[[ Dataset excerpts open ]]

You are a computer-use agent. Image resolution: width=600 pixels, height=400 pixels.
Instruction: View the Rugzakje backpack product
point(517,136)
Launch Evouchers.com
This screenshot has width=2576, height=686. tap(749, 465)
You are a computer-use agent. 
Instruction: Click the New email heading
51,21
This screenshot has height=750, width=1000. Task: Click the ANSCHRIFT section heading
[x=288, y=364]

[[ Dataset excerpts closed ]]
[[ Dataset excerpts open ]]

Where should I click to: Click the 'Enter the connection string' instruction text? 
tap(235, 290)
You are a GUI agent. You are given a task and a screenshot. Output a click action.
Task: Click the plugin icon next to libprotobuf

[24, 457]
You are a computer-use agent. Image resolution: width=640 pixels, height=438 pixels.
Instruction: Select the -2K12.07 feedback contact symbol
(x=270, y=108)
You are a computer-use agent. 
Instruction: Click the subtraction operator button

[[ Dataset excerpts closed ]]

# What is expected
All lines in the records that contain "Image" are to be copied and returned.

# Response
You are a computer-use agent. Image resolution: width=600 pixels, height=400 pixels.
You are a computer-use agent. Image resolution: width=640 pixels, height=438 pixels.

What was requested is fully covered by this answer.